Revise the records from their start up to and including the line with "Looking at the", replacing "folder icon" with "directory icon" and leaving everything else unchanged. Return only those lines.

• [Records to use]
------
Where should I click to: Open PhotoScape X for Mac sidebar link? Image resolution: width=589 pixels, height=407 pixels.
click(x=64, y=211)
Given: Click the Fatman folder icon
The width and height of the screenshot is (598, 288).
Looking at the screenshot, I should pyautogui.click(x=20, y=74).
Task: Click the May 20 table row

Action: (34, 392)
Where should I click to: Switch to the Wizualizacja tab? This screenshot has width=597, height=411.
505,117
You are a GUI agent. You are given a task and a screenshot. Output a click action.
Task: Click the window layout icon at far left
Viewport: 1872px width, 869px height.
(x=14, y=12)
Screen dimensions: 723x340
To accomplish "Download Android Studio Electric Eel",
------
• [In response]
Where should I click to: Open PhotoScape X for Mac sidebar link? Image resolution: width=589 pixels, height=407 pixels.
click(x=64, y=211)
Given: Click the Fatman directory icon
The width and height of the screenshot is (598, 288).
Looking at the screenshot, I should pyautogui.click(x=20, y=74).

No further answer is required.